Colab (short for Colaboratory) is a complimentary platform from Google that allows users to code in Python. Colab is essentially the Google version of a Jupyter Notebook. Some of the advantages of Colab over Jupyter include zero configuration, free access to GPUs & CPUs, and seamless sharing of code.

More and more people are using Colab to accept the reward of the high-stop computing resource without being restricted past their price. Loading data is the outset step in whatever data science project. Frequently, loading information into Colab crave some extra setups or coding. In this commodity, yous'll learn the 7 common ways to load external information into Google Colab. This article is structured as follows:

  1. Uploading file through Files explorer
  2. Uploading file using files module
  3. Reading a file from Github
  4. Cloning a Github Repository
  5. Downloading files using Linux wget command
  6. Accessing Google Drive by mounting it locally
  7. Loading Kaggle Datasets

1. Uploading file through Files explorer

You can use the upload option at the pinnacle of the Files explorer to upload whatsoever file(due south) from your local machine to Google Colab.

Here is what you need to do:

Footstep 1: Click the Files icon to open the "Files explorer" pane

Click Files icon (Epitome past writer)

Step ii: Click the upload icon and select the file(s) y'all wish to upload from the "File Upload" dialog window.

(Image by author)

Step three: Once the upload is complete, yous can read the file as you would normally. For example, pd.read_csv('Salary_Data.csv')

(Paradigm past author)

2. Uploading file using Colab files module

Instead of clicking the GUI, you can also use Python code to upload files. You can import files module from google.colab. Then phone call upload() to launch a "File Upload" dialog and select the file(s) you wish to upload.
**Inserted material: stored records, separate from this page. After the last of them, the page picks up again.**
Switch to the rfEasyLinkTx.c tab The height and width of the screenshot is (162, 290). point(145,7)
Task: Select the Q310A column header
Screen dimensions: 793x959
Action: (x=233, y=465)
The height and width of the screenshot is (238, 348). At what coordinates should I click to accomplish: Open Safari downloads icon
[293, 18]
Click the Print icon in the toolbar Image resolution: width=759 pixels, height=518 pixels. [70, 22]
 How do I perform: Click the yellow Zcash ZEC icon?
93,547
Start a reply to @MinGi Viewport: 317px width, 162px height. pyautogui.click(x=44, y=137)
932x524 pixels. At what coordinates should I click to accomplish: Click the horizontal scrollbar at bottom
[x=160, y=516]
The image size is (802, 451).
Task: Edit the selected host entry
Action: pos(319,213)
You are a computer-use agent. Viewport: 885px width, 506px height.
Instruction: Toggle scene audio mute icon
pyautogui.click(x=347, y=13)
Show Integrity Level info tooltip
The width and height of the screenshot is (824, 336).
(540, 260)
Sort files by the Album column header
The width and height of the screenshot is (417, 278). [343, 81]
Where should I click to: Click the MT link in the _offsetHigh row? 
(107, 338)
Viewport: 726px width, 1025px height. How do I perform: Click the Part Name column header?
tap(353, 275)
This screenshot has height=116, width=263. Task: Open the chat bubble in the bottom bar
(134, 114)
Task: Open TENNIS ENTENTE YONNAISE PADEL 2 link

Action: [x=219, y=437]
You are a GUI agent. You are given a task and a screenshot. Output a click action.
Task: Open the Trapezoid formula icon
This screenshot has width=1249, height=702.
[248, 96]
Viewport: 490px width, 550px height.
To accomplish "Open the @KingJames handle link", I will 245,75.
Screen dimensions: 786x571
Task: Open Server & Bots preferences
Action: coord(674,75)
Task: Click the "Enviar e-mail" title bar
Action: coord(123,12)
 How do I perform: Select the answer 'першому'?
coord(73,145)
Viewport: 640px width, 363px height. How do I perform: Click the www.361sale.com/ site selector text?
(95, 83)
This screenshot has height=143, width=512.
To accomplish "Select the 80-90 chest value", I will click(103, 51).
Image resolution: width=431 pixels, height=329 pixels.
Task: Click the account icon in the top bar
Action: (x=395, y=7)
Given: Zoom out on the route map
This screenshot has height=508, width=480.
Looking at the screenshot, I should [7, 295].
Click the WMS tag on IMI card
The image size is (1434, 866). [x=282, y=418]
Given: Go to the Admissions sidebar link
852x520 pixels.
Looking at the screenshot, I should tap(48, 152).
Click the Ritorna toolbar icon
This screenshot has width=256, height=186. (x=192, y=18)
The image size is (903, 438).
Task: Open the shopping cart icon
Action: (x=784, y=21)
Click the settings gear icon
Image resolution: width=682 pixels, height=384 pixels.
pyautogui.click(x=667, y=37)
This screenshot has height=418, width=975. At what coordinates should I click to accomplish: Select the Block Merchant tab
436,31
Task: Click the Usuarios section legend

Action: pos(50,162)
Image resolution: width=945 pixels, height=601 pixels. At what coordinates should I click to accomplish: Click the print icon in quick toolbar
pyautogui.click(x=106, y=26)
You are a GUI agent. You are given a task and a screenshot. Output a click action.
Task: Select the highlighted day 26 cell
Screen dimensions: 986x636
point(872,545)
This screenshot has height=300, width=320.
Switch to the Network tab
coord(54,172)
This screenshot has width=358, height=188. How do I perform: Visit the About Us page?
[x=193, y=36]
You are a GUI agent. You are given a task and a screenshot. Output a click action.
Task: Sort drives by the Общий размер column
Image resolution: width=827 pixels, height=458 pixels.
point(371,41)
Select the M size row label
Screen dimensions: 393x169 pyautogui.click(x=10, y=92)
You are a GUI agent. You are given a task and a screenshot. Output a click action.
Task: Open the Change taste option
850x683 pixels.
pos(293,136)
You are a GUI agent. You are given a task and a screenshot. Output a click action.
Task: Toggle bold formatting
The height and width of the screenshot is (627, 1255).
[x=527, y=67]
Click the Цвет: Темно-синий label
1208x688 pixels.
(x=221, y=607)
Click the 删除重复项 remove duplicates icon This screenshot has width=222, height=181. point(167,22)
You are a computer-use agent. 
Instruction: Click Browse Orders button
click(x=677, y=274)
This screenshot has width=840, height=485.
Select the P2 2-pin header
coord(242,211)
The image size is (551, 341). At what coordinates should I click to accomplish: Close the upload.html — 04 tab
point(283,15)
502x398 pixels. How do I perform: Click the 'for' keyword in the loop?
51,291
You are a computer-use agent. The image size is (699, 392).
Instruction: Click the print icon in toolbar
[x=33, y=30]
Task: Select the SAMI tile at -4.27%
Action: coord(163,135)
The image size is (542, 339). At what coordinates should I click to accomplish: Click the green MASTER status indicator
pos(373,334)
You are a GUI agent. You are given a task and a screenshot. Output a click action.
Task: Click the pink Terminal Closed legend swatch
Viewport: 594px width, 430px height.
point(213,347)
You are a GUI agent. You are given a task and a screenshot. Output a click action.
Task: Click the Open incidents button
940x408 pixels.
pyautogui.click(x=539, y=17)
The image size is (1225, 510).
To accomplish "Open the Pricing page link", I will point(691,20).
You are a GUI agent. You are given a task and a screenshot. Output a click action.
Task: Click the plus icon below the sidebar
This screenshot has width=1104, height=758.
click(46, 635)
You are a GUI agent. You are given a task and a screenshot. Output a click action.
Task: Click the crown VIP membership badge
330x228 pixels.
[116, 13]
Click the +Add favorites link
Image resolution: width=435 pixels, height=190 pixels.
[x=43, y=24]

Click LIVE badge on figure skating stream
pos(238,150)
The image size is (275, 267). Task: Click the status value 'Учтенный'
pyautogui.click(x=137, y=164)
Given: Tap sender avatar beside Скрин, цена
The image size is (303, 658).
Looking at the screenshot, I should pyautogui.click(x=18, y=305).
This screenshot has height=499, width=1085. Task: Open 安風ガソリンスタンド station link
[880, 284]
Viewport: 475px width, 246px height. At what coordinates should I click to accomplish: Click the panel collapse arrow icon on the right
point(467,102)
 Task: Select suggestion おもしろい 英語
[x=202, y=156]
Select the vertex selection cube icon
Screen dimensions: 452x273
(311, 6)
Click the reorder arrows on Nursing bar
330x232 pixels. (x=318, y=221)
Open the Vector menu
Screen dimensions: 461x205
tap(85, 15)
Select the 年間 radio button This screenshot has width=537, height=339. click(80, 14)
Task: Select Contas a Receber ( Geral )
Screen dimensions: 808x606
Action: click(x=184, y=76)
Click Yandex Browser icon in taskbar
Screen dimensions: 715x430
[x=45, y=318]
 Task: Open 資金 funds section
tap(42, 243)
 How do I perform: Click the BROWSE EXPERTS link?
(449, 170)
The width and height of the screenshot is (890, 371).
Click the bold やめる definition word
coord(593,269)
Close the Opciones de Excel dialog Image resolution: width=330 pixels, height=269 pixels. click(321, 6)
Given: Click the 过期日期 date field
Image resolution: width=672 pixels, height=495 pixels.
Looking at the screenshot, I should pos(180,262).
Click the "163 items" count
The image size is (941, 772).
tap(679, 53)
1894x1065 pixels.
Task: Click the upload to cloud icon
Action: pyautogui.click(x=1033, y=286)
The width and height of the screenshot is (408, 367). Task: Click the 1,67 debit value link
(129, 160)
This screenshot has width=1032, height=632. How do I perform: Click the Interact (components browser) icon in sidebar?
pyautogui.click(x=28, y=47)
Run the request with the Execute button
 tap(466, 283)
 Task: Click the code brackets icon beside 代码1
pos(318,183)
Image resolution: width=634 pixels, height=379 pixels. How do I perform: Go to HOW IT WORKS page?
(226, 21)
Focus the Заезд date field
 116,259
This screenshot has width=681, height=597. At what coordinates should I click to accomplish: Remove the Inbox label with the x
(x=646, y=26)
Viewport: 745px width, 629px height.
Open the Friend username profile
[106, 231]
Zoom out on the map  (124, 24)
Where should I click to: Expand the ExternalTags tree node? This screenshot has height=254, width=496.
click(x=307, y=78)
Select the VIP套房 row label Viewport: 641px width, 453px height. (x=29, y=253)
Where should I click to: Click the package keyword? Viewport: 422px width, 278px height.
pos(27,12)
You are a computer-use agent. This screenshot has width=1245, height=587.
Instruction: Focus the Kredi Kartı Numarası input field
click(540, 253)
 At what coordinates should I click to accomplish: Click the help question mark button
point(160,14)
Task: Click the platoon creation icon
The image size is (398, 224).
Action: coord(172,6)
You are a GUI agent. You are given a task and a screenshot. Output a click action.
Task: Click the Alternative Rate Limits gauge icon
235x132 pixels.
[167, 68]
          from google.colab import files
uploaded = files.upload()

File Upload dialog

One time the upload is complete, your file(s) should announced in "Files explorer" and you can read the file as you would normally.

(Image past author)

3. Reading file from Github

One of the easiest means to read data is through Github. Click on the dataset in the Github repository, so click the "Raw" button.

(Prototype by author)

Copy the raw data link and laissez passer it to the function that can have a URL. For instance, pass a raw CSV URL to Pandas read_csv():

          import pandas as pd          df = pd.read_csv('https://raw.githubusercontent.com/BindiChen/machine-learning/master/information-analysis/001-pandad-pipage-function/information/train.csv')        

4. Cloning a Github repository

You can also clone a Github repository into your Colab environment in the same fashion as you would in your local car, using git clone.

          !git clone https://github.com/BindiChen/car-learning.git        

Once the repository is cloned, you should be able to see its contents in "Files explorer" and you lot can simply read the file as you would ordinarily.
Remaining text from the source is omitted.